I've just pushed a new "mdff" branch that you can check out, if you want. It is completely untested at this point, but I'm not sure how far I would be able to get in its testing before the weekend, that I wanted to go ahead and at least get it committed in some form. I'll continue to work on that branch if there are problems with it and merge it to master when everything is done.

[trudack]

The not yet used "muation" option should be activated and should be incorporated as protonation option to make psf.

This option allows to change the protonation state e.g. of an HIS from default delta to epsilon. This is effectlivly reached by the mutation command during psfgen (mutate 279 HSE)

-protonation {279 HSE}

In the case example for Rpn11 this should change the protonation of HIS 279 from HSD to HSE.

QwikMD Code also handles Protonation states. Check the code if QwikMD does it in a better way.

[ryanmcgreevy]

In this commit I merged the mdff branch into master because I added a bunch of bug fixes and successfully tested the mdff command using the tutorial example.

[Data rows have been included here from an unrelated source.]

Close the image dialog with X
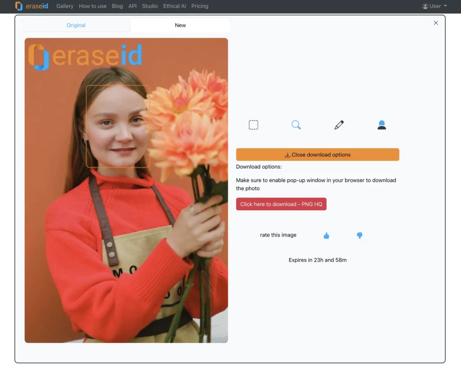461x366 pixels. tap(435, 23)
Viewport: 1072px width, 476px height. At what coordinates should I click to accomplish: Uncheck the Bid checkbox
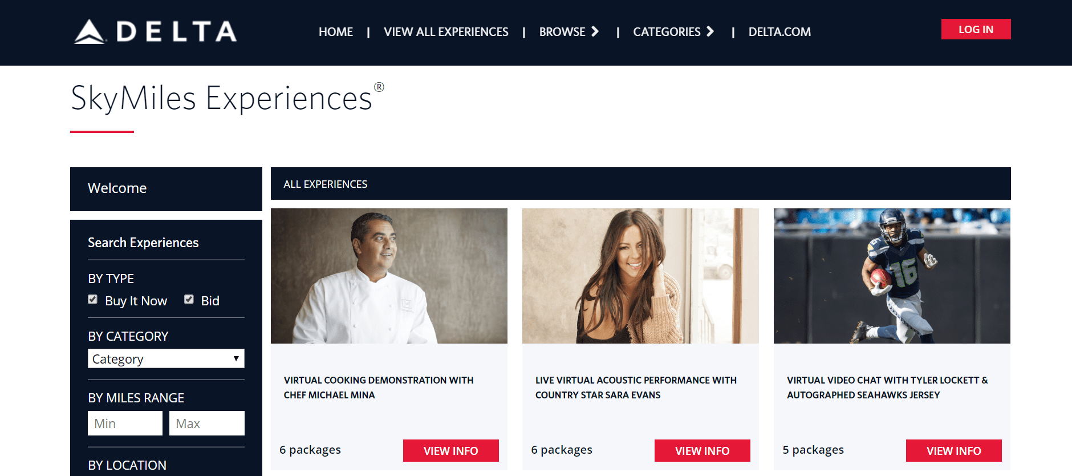click(x=189, y=300)
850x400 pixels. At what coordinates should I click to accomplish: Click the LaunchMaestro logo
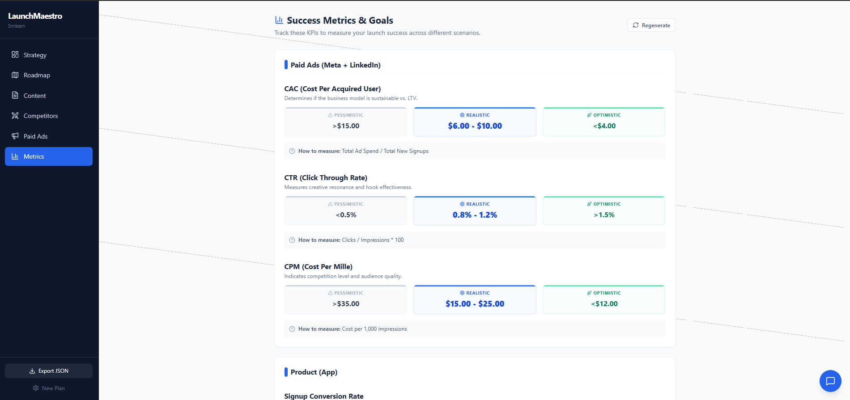[35, 16]
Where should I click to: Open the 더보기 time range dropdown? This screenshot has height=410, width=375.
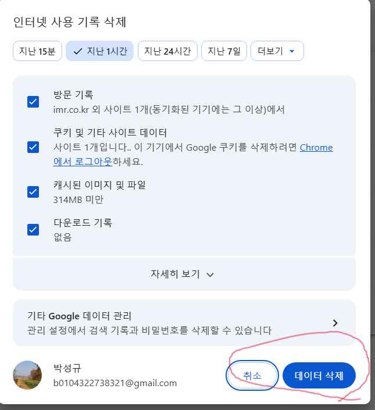click(x=277, y=51)
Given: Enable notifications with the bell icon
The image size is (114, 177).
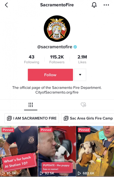Looking at the screenshot, I should (x=94, y=5).
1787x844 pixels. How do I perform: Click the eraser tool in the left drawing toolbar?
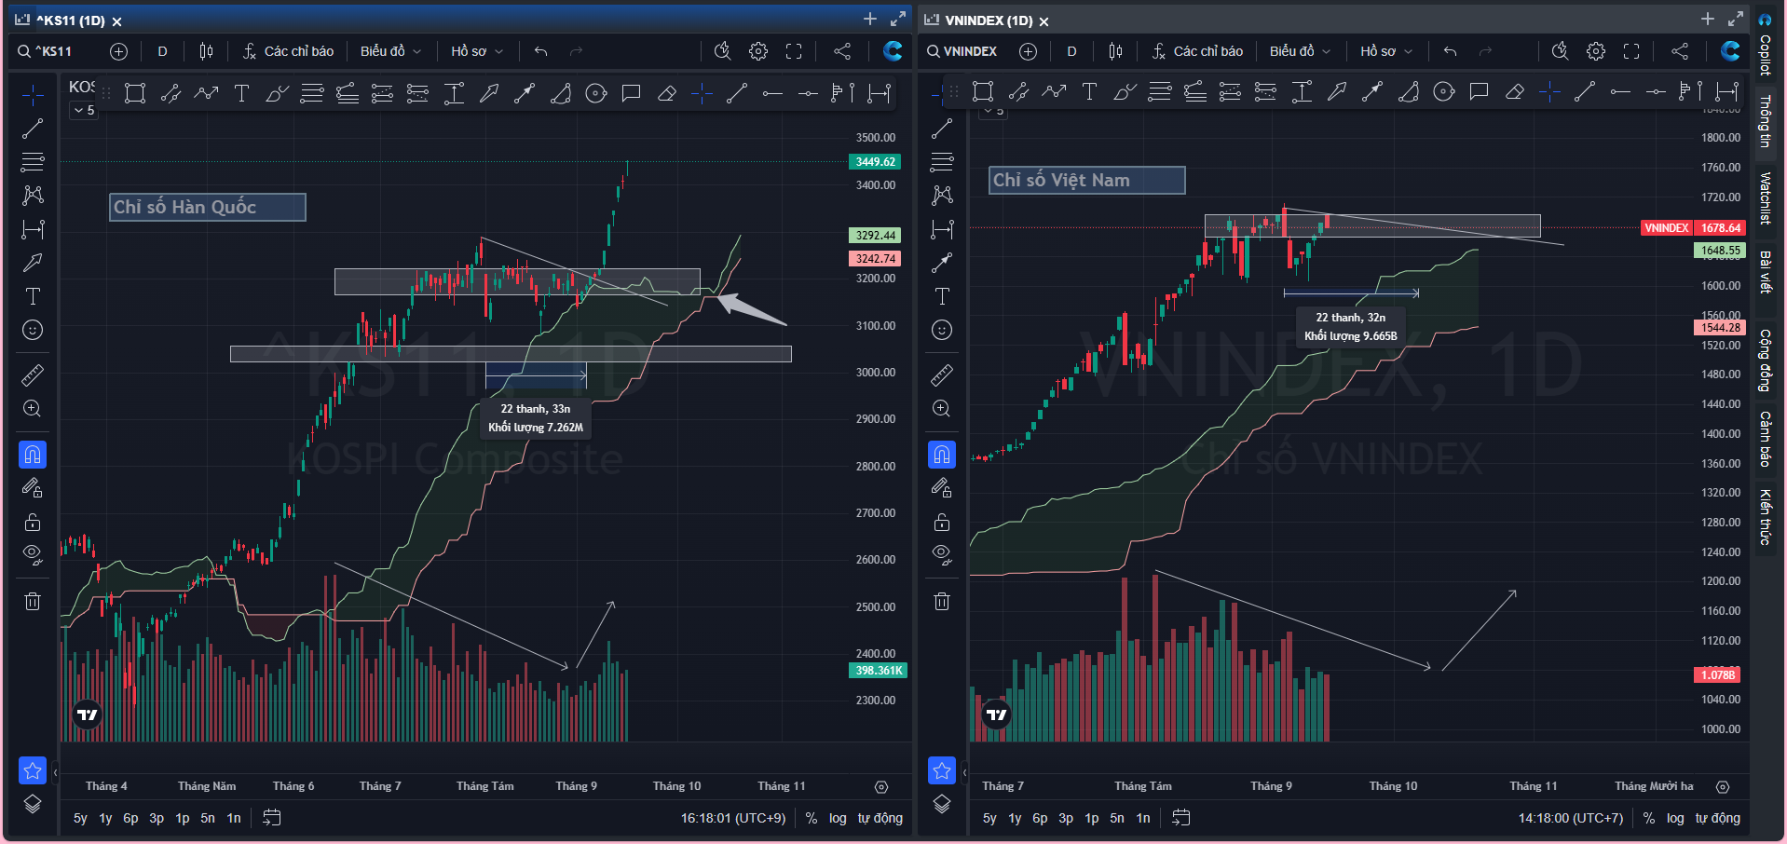pyautogui.click(x=666, y=93)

I added the example commands I tested into the wiki on the new mdff page.

[ryanmcgreevy]

makepsf now has a -prot option for setting the protonation states

[trudack]

@ryanmcgreevy there is a bug in the mdff module

the output from mdff (dcd-last.pdb) should have the same chain IDs as the input for MDFF. However MDFF does only keep the segnames but not chain IDs. MDFF uses the first letter of the segname as chain ID.

I will sent you an example file by mail

[trudack]

It should be possible to use the refine and the mdff command modular.

So far I was only able to run one rosetta refine followed by one mdff run.

Most of the time it makes sense to start with MDFF, which is not possible so far.

In principle it should be possible to run a script like this:

modelmaker mdff modelmake refine cartesian modelmaker mdff modelmaker mdff modelmaker refine backbone modelmaker mdff modelmaker refine sidechain modelmaker mdff

I will sent @ryanmcgreevy an example script and inputfiles.

We likely have to think about a better way to name the files as with the existing way the file names are getting to long.

[trudack]

If I run mdff on GPU I got already a couple of times this error:

------------- Processor 3 Exiting: Called CmiAbort ------------ Reason: FATAL ERROR: CUDA error cudaGetDeviceCount(&deviceCount) in file src/DeviceCUDA.C, function initialize on Pe 3 (sinope): unknown error

Just restarting the run usually solves it. However it would be pretty annoying if an iterative run crashes due to this error. It might be good if modelmaker would not stop if this error ocures but just restarts. There could be a safety mechanism that if the error ocurs three times in a row it will stop.

[ryanmcgreevy]

I just committed a new, basic, rework of the mdff command. It retains the same arguments as the old version, but now allows you to start with any pdb, not only specifically one from a rosetta run. I am still not sure whether I want this code in the modelmaker or mdff plugin, but for now it is in modelmaker for ease of updating and testing.

@trudack please test this new version and let me know what bug fixes or enhancements you want.